** What you will do **
Please reproduce the entries exactly as they appear below, but not the pictures.

** Opening Study material block **

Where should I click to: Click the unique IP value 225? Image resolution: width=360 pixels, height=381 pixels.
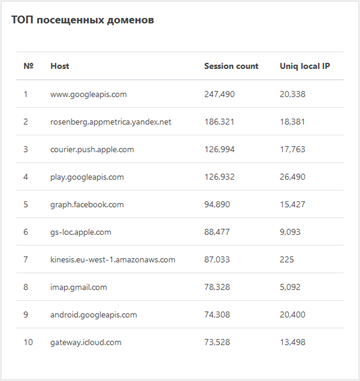(287, 259)
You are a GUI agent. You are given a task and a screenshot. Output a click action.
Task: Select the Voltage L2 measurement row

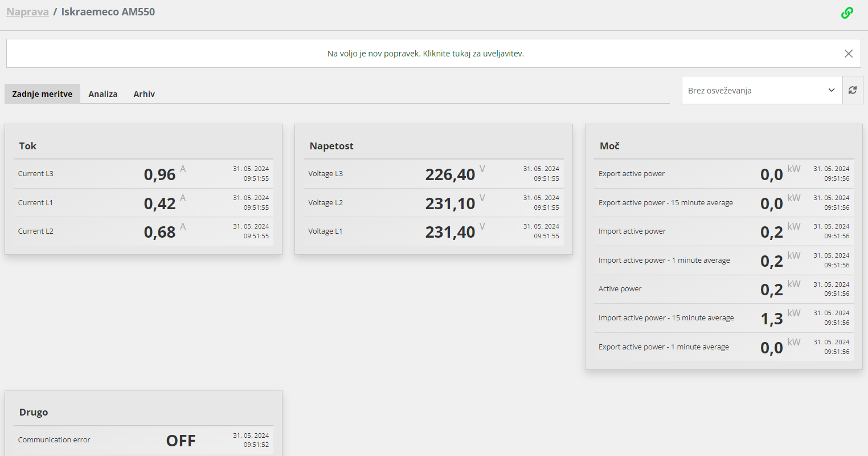coord(434,203)
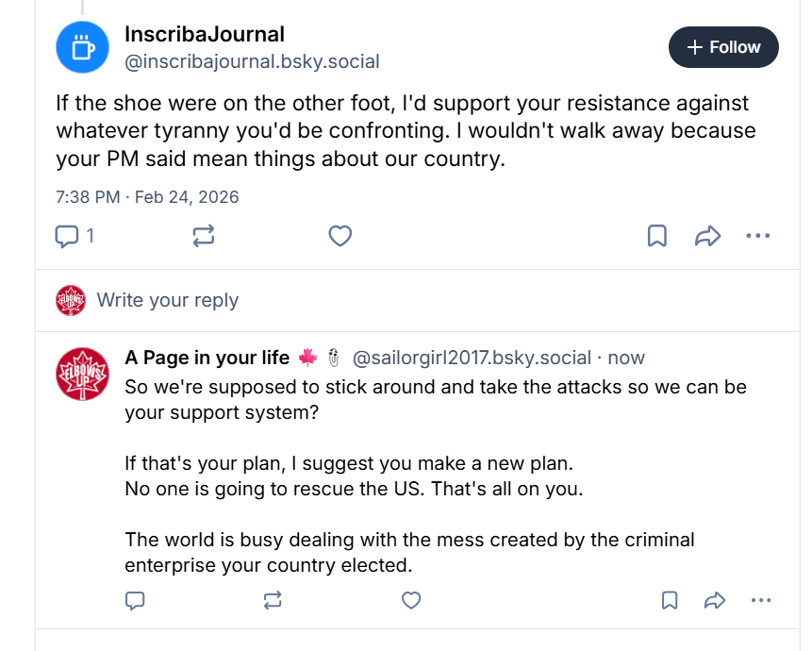Like sailorgirl2017's reply
The width and height of the screenshot is (812, 651).
tap(410, 600)
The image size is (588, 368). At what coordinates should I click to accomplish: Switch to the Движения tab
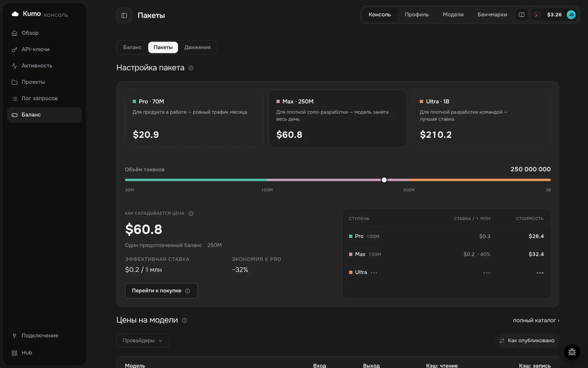[197, 47]
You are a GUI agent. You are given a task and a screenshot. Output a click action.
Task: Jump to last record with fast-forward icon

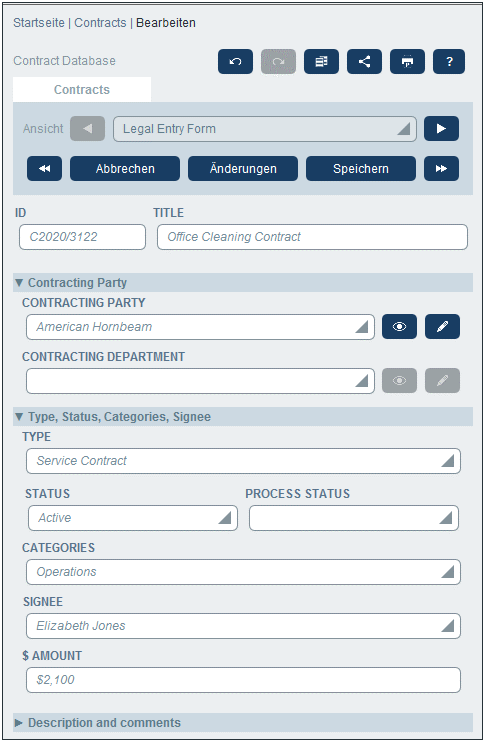pos(441,168)
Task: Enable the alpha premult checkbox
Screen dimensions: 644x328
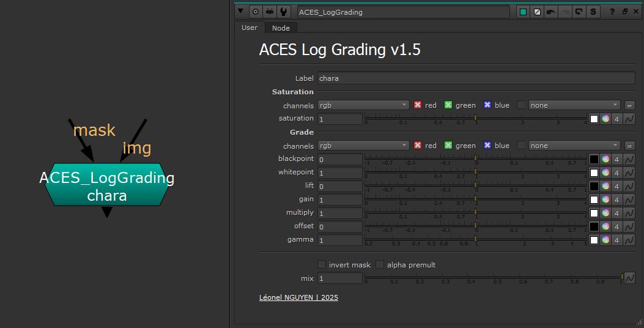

** Closing Study material block **

** Response **
Where should I click to: Click the unique IP value 225? Image resolution: width=360 pixels, height=381 pixels.
(287, 259)
You are a GUI agent. You are given a task and a screenshot. Output a click action.
Task: Select the Voltage L2 measurement row

coord(434,203)
Like sailorgirl2017's reply
The width and height of the screenshot is (812, 651).
tap(410, 600)
The image size is (588, 368). At what coordinates should I click to accomplish: Switch to the Движения tab
[197, 47]
You are a GUI agent. You are given a task and a screenshot. Output a click action.
Task: Jump to last record with fast-forward icon

pos(441,168)
Task: Enable the alpha premult checkbox
Screen dimensions: 644x328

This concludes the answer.